Yıllar önce, 1970 döneminde Türkiye’den Kıbrıs’a su getirmek fikrini ilk ortaya rahmetli babam İsmet Kotak attığında alay konusu olmuş ve gazetelerde elinde hortumla mesaryayı sularken çizilmiş karikatürleri bile yayınlanmıştı. Aslında her zaman olduğu gibi O’nun eşşiz vizyonu ufuksuz bazı kişiler tarafından doğru algılanamıştı. Yıllar sonra kendi çabasıyla İsrail’den bir şirket ve İsrail hükümetinin de desteğiyle Türkiye’den KKTC’te su getirmeyi projelendirip buradaki ve Türkiye’deki yetkililere sunmuş ama O’nun heyecanı gösterilen ilgisizlik karşısında hayal kırıklığına dönüşmüştü. İsrail bize Türkiye’den suyu almamızı onların da KKTC’den su alacaklarını söylüyor, bunu da finanse edeceklerini ekliyor ama bizden tıs yok. Bu 1980’li yıllarda yapılsaydı sizce KKTC hala daha tanınmamış bir devlet olarak kalırmıydı yoksa İsrail’le başlayan hareket devam mı ederdi?

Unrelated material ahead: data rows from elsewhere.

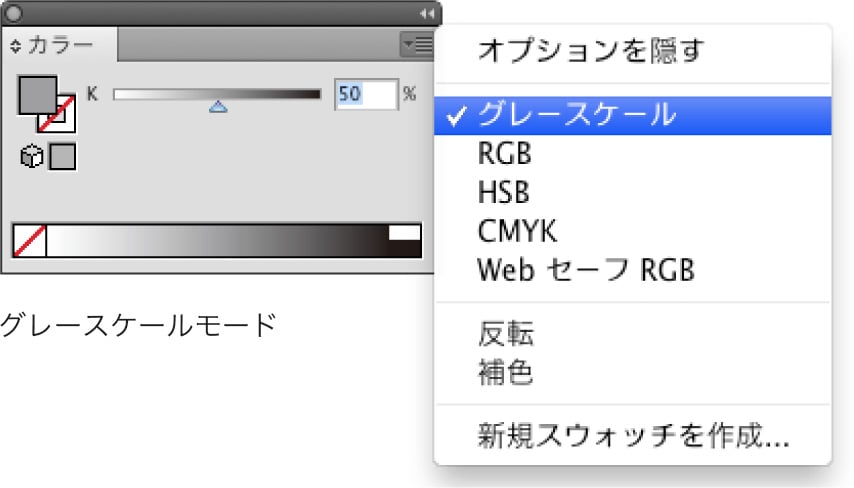Collapse panel with double-arrow icon
854x488 pixels.
tap(427, 14)
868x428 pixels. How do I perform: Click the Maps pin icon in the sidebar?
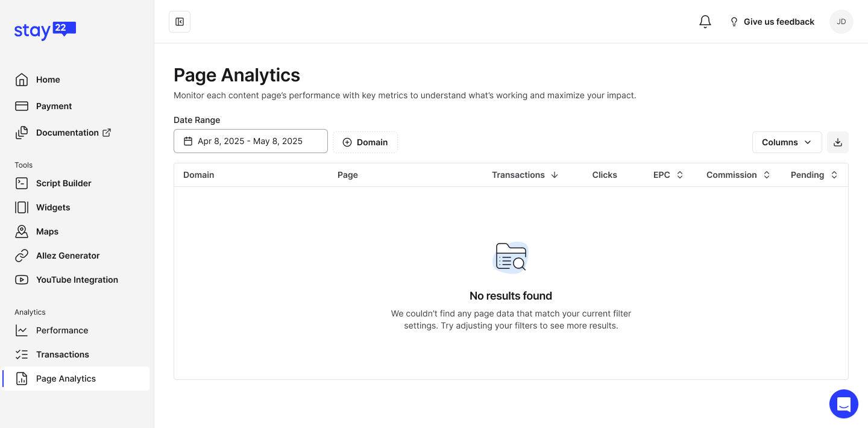pyautogui.click(x=22, y=231)
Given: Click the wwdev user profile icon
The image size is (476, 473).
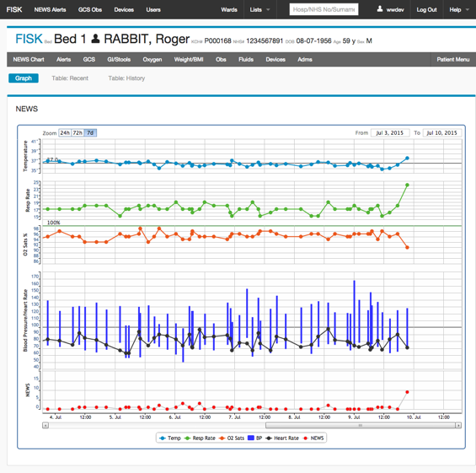Looking at the screenshot, I should click(380, 9).
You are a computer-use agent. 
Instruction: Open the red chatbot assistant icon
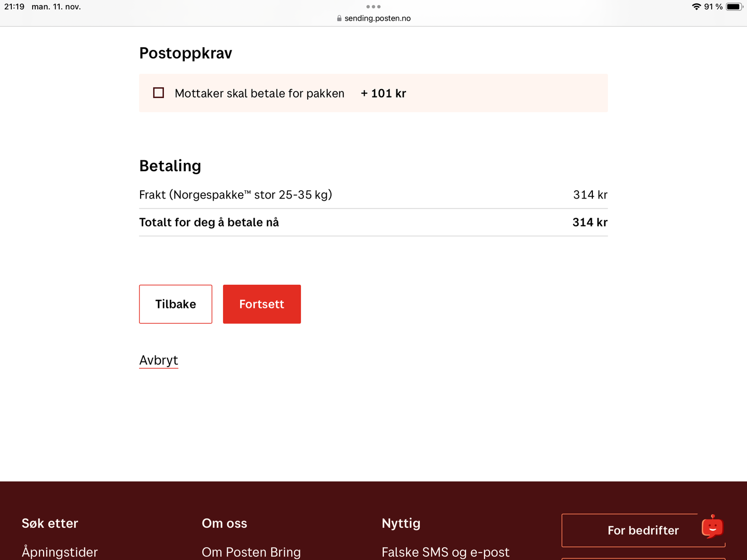point(712,527)
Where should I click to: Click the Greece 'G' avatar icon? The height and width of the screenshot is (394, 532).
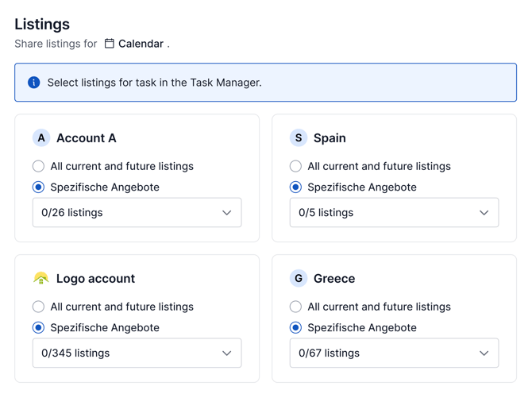[x=299, y=279]
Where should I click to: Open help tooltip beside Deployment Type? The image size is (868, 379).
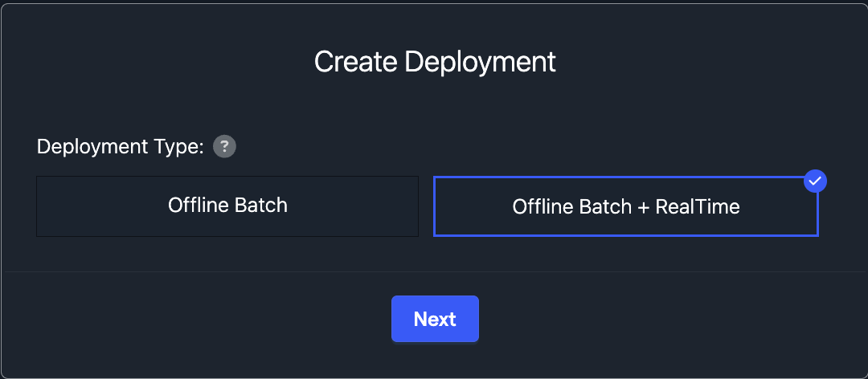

Neyse, o günler geride kaldı ve bugünkü “Asrın Projesi”ne geldik. Su 2014’de 7 Mart’ta akmaya başlayacak. Peki KKTC olarak biz ne gibi hazırlıklar yapıyoruz? Gerçekten gelecek olan suyu etkili şekilde kullanmaya hazır mıyız yoksa “hele bir aksın da düşünürüz” mantığıyla günleri mi geçiriyoruz?
Bahsedilen su miktarı bizlerin içme suyumuzu karşılamak için değil geriekten KKTC’yi kuru tarımdan sulu tarıma geçirecek müthiş bir miktardır. O zaman Tarım bakanlığımızın acil olarak iki yıl sonra başlamak üzere ülkemizde hangi tarım ürünlerini yetiştirmemiz gerektiği konusunda çalışma yapması gerekmektedir. Bu çalışma sadece üretimle sınırlı olmamalı ve hemen dış temaslar yapılarak Pazar yaratılmalıdır. Su Geçitköy barajına akmaya başlamadan üreticimiz hangi ürünü yetiştireceğini, bunu en çağdaş şekilde nasıl gerşekleştireceğini ve de en önemlisi kime satacağını bilmelidir.
Tarımda iki yıl çok az bir zaman dilimidir. Bundan dolayı da kaybedilecek zamanımız yoktur Bu çalışmaların halen yapıldığını ve de çok yakında halkımızın ve tabi ki çiftçilerimizin bir bilgilendirileceğini umarım. Eğer yetiştirilecek ürünler konusunda bilgilendirme ve eğitim hemen yapılmazsa korkarım treni kaçıracak ve su akmaya başlamasına ragmen akan suyu etkili bir şekilde kullanıp ekonomik kazanca dönüştüremeyeceğiz.
Tekrar etmekte yarar görüyorum: Sunun gelmesini beklemeden dış pazarların saptanması ve müşterilerin kim olacağına, hangi ürünlerü kime satacağımıza kadar belirlenip ona göre ürün belirlemesi ve eğitim yapılmalıdır. Bu ülkenin tarımcısı eline böyle bir su kaynağı verildiğinde Tarım bakanlığının liderliğine bakacaktır. Onlara gereken destek ve eğitim verildiği taktirde de ihracata büyük bir katkı görülecektir.
İşte Rumların keyiflerinin gelmesini beklemek yerine ülkemizi geliştirmek için ileri adımların atılması gereken bu günlerde KKTC’nin böyle projelere ve bunların getireceği sonuçlara ihtiyacı vardır.